Troubles alimentaires : une protéine bactérienne en cause
Une étude de l'Inserm a découvert dans la flore intestinale une protéine qui modifie la sensation de satiété. Un espoir pour prévenir et traiter les troubles alimentaires tels que l'anorexie mentale, la boulimie et l'hyperphagie, des troubles qui touchent 5 à 10% de la population générale et jusqu'à 20% des jeunes âgés de 18 à 25 ans.

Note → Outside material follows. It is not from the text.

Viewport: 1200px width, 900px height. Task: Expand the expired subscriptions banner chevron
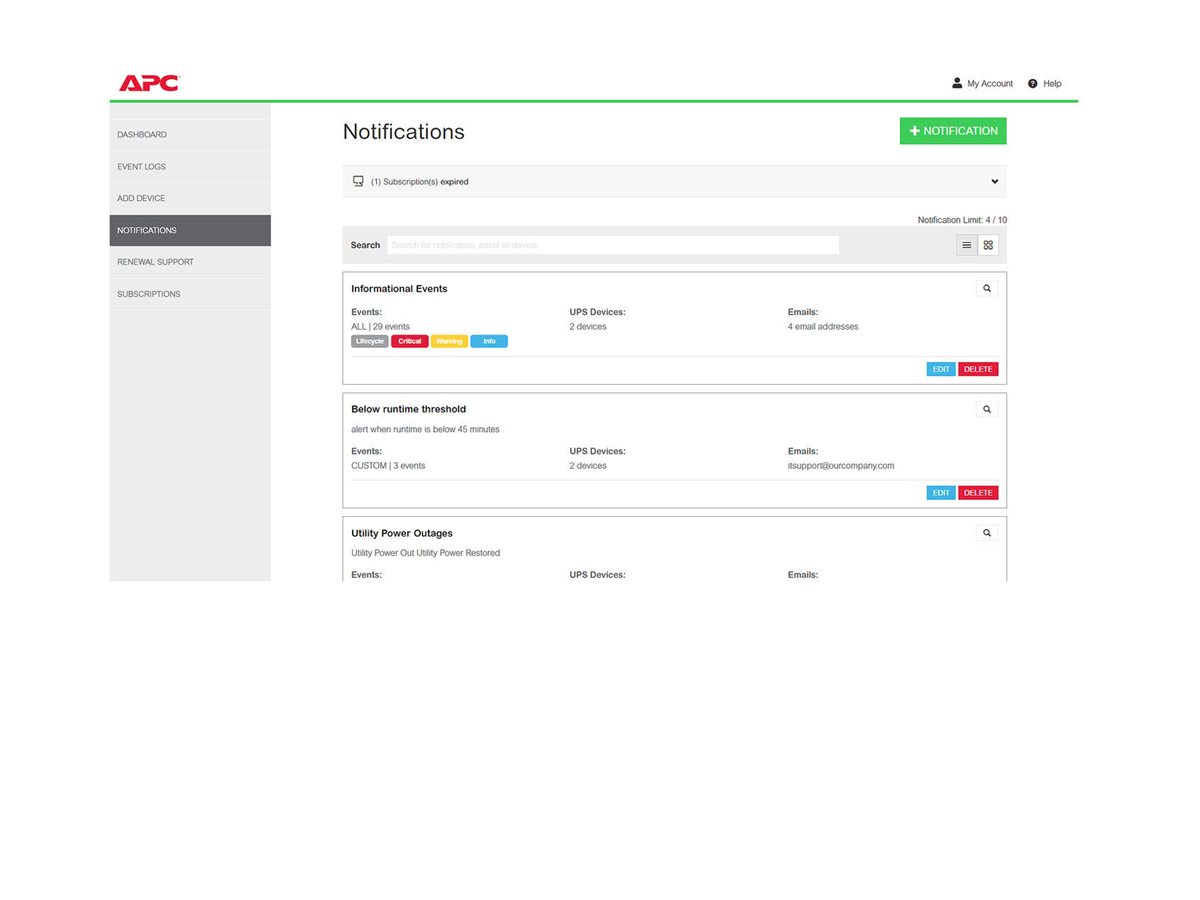click(x=994, y=182)
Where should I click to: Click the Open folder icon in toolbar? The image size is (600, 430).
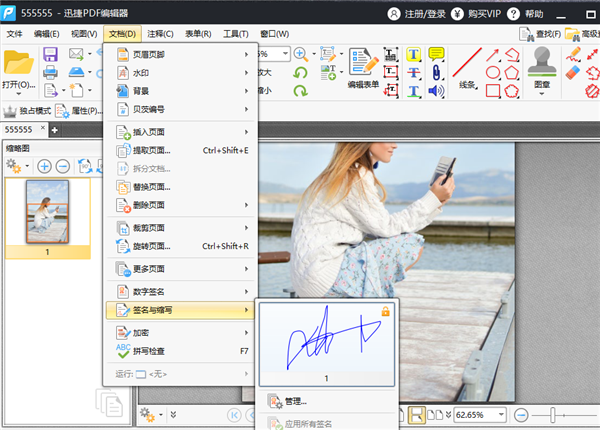[x=19, y=64]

Les chercheurs de Rouen, qui s'intéressent aux liens entre l'intestin et le cerveau, ont identifié une protéine baptisée ClpB qui est le sosie de la mélanotropine, l'hormone de la satiété. Cette protéine est fabriquée par certaines bactéries comme Escherichia coli qui sont naturellement présentes dans le microbiote intestinal lorsqu'elles sont soumises à un stress.
La ClpB a des propriétés anorexigènes, c'est-à-dire qu'elle diminue l'appétit et déclenche une réaction du système immunitaire produisant des anticorps dirigés contre elle. Ces anticorps vont aussi se lier à l'hormone de la satiété et en perturber le fonctionnement, ce qui expliquerait les dérèglements de l'appétit chez les anorexiques, les boulimiques et les hyperphagiques.
Ces résultats ont été obtenus en partie chez la souris dont la composition de la flore intestinale a été modifiée pour étudier leur réponse immunologique et comportementale lors de la prise d'aliments. Mais ils reposent également sur des tests sanguins réalisés sur 60 patients atteints de troubles alimentaires plus ou moins sévères. Il s'est avéré que ces patients présentaient des taux plasmiques d'anticorps dirigés contre la protéine ClpB très élevés.